**作成内容**
以下のエントリをすべて、一字一句変えずにそのまま書き写しなさい。ただし、画像は含めないこと。

[スクリーンショットとページの位置指定記録]
···

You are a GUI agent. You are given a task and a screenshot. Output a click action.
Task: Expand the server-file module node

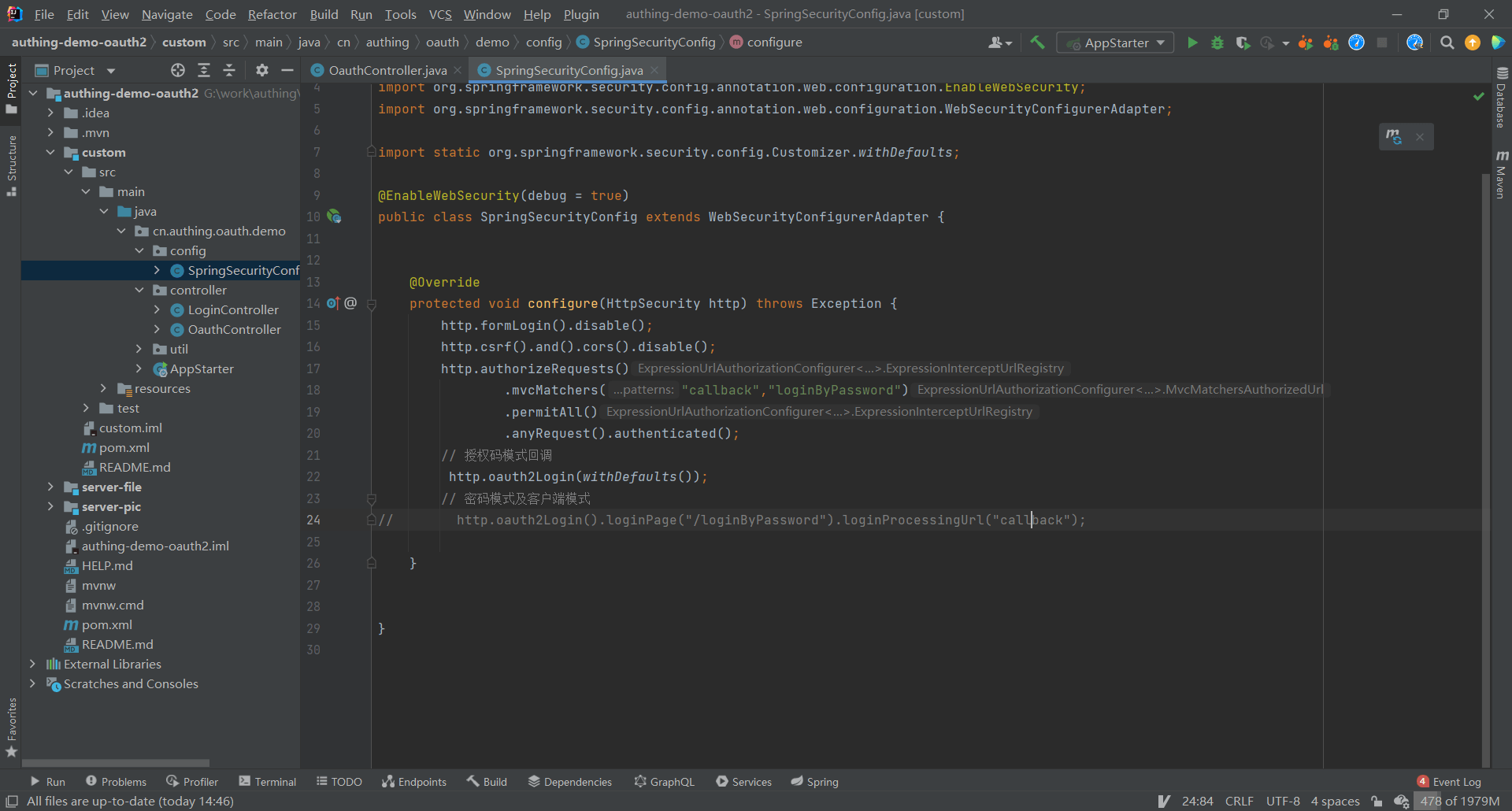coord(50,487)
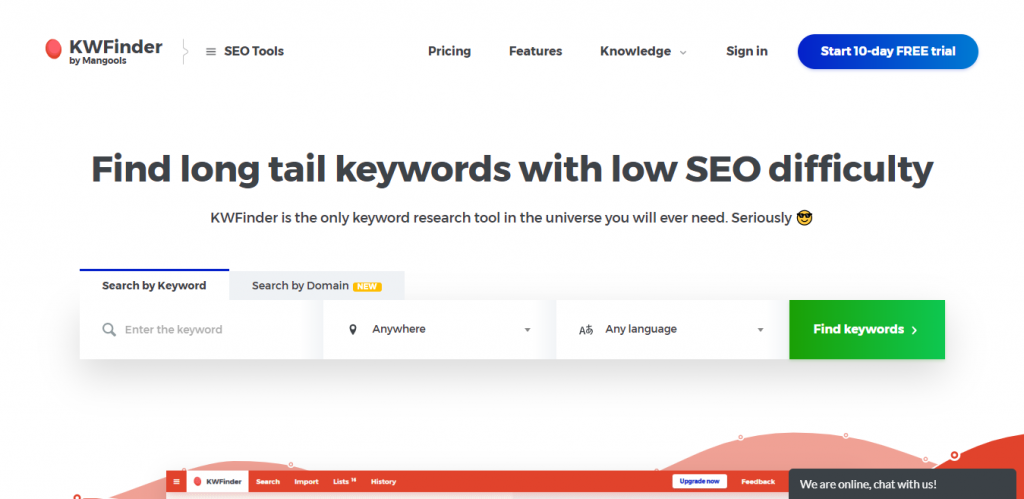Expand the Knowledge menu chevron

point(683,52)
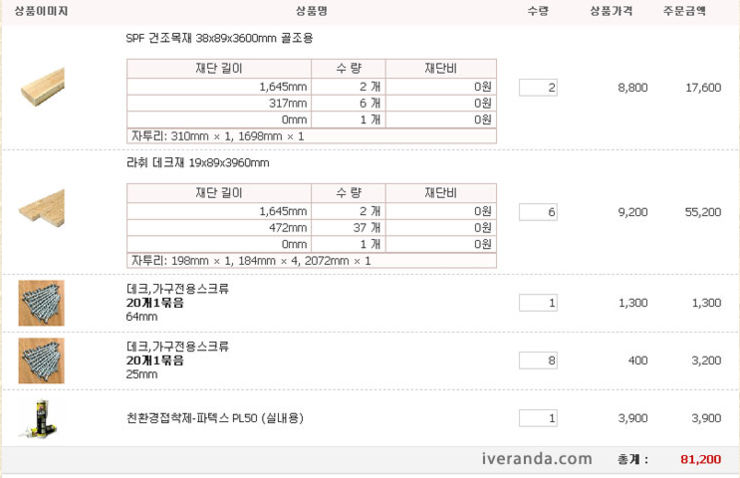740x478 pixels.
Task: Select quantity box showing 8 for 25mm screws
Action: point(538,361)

···

**出力結果**
You are a GUI agent. You are given a task and a screenshot. Output a click action.
Task: Expand the server-file module node

coord(50,487)
Expand the Knowledge menu chevron

point(683,52)
740x478 pixels.
Task: Select quantity box showing 8 for 25mm screws
Action: point(538,361)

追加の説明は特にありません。